Halaman:Buku peringatan 30 tahun kesatuan pergerakan wanita Indonesia.pdf/225

Halaman ini tervalidasi

Surakarta.
 Dalam bulan Djuli 1945 dibentuklah di Solo suatu organisasi wanita dengan nama Perkumpulan Pekerdja Puteri Surakarta disingkat P.P.P.S. dengan Ketua Saudara Sutijah (sekarang Nj. Sutijah Surjohadi) dan Wakil Ketua Saudara Sumarni.
 Didalam perebutan kekuasaan dari Djepang, anggauta-anggautanja ikut aktip dalam persiapannja, membuat bendera-bendera merah putih, mempelopori barisan jang berbaris kegedung Balai kota, Kenpetai untuk menurunkan bendera Hinomaru, dengan bahaja ditembak oleh tentara Djepang. Segera diketahui, bahwa anggauta-anggautanja harus mempunjai ketjakapan dan keberanian lebih dari pada biasa.

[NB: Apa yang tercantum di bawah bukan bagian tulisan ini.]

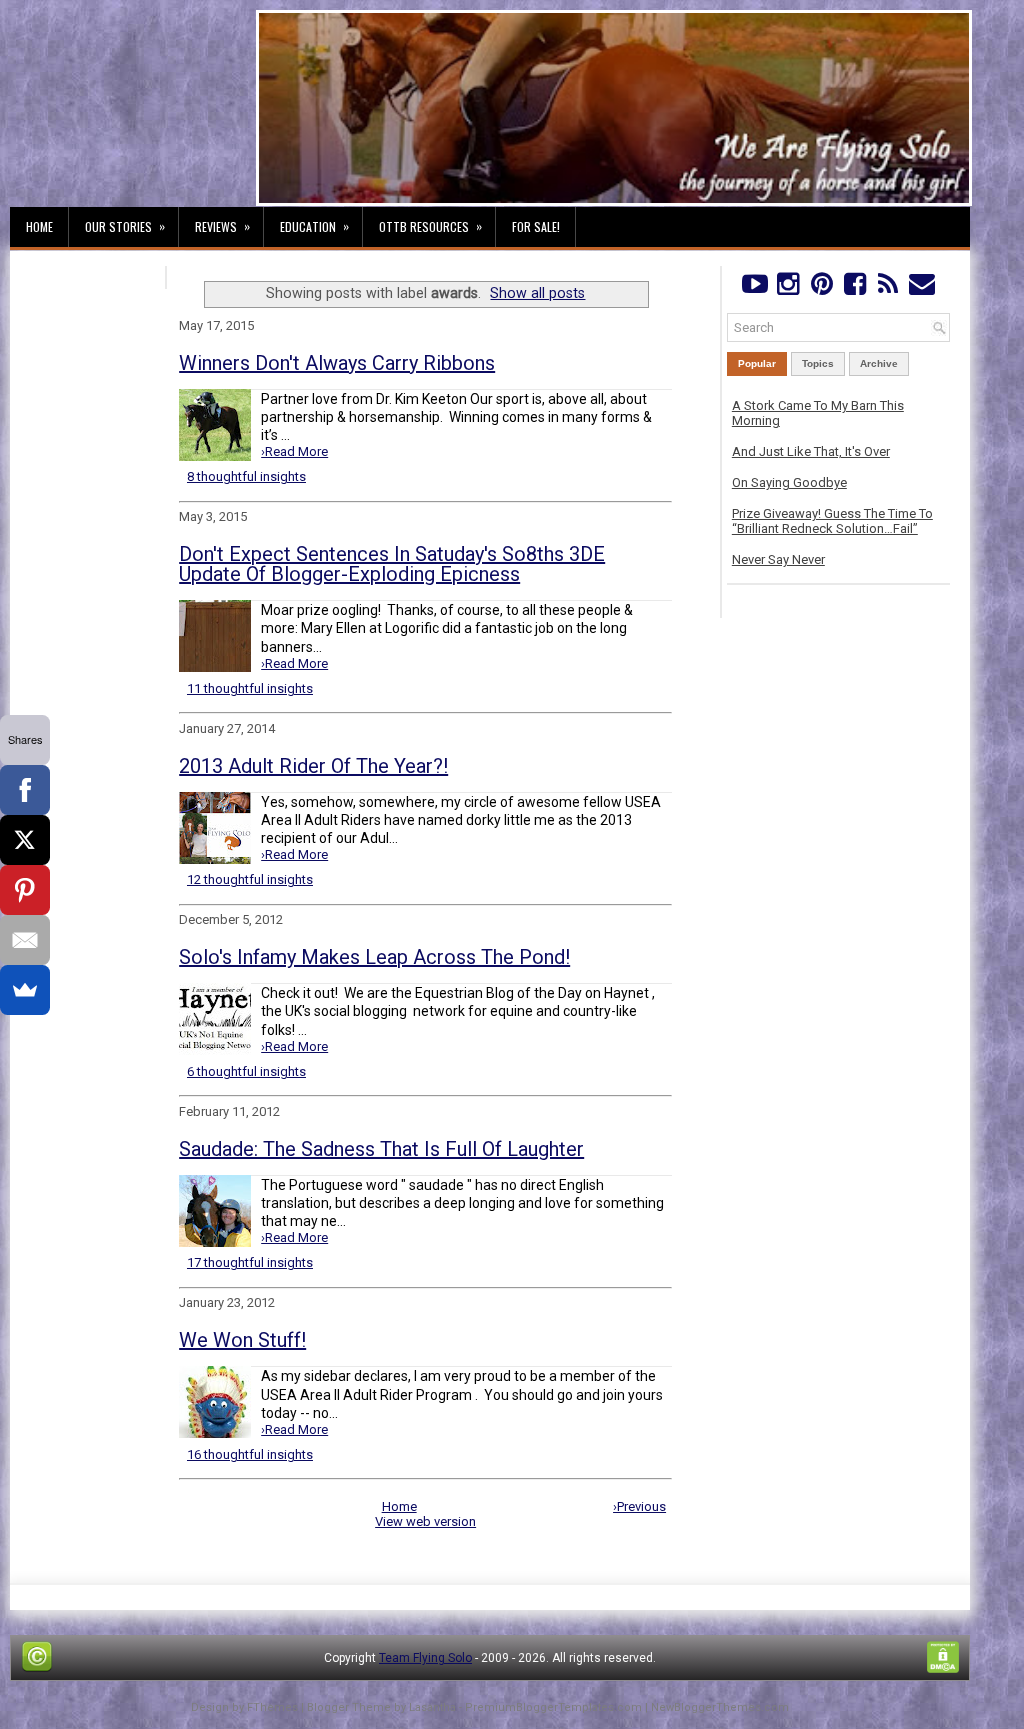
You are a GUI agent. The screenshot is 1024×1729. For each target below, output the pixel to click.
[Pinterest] (821, 288)
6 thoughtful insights (246, 1071)
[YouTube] (754, 288)
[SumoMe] (25, 990)
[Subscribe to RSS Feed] (888, 288)
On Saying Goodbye (789, 482)
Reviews (222, 226)
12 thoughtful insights (250, 879)
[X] (25, 840)
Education (314, 226)
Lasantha (432, 1707)
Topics (818, 363)
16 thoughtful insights (250, 1454)
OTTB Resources (430, 226)
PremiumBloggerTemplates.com (553, 1707)
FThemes (272, 1707)
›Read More (294, 451)
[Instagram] (787, 288)
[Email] (25, 940)
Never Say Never (778, 559)
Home (39, 226)
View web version (425, 1521)
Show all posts (537, 293)
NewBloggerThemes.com (720, 1707)
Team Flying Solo (425, 1658)
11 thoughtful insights (250, 688)
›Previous (639, 1506)
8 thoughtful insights (246, 476)
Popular (757, 363)
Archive (879, 363)
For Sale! (536, 226)
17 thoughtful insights (250, 1262)
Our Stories (125, 226)
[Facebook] (854, 288)
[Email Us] (921, 288)
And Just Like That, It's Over (811, 451)
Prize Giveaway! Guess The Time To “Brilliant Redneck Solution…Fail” (832, 521)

 Oleh karena itu ketua mentjari hubungan dengan pemuda-pemuda jang tergabung dalam B.K.R. (nantinja T.K.R.) untuk mentjari orang jang dapat memberi peladjaran-peladjaran ketangkasan dan ketentaraan. Major Kusmanto menjanggupi men tjari tenaga, dan beberapa hari kemudian Kapten Darjono ditugaskan melatih wanita-wanita muda jang ingin mengetahui dan mempeladjari ketentaraan. Latihan pertama dimulai dengan 14 orang pengikut, pemudi-pemudi jang sudah tjukup umur, 18 tahun keatas, dan kebanjakan dari mereka ialah wanita-wanita muda, berumur 20 tahun keatas. Peladjaran-peladjaran jang diberikan ialah, berbaris, bersembunji, melempar graniat, mempergunakan sendjata (senapan) revolver, lari tjepat dan lain-lain.

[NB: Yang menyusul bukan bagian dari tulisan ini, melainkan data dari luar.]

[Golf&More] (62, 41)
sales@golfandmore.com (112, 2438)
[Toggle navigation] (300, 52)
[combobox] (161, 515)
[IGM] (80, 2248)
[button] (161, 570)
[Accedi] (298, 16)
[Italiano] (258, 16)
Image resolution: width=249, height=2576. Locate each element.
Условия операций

 Oleh ketua diusahakan djuga, supaja dapat ditambah dengan satu peladjaran lagi, ialah mengemudi dokar, karena jang penting ialah gerak tjepat, dan mobil tentunja amat kurang. Semua anggauta harus dengan sendirinja dapat naik sepeda. Tudjuan dari latihan itu, supaja kaum wanita tidak asing terhadap bermatjam-matjam sendjata peperangan, dapat bergerak tjepat, membela diri, dan bila perlu ikut memanggul senapan, bertempur melawan musuh.
 Surabaja diserbu. Permintaan bantuan melalui radio. P.P.P.S. mulai dengan mengirimkan dua orang anggautanja jang sudah selesai dengan latihan ke Modjokerto untuk ikut membantu apa jang perlu ditolong. Sesudah itu P.P.P.S. mengambil nama baru, ialah Barisan Penolong, dengan tanda ban putih dan nama Barisan penolong ditulis dengan tjat merah (dipakai dilengan tangan).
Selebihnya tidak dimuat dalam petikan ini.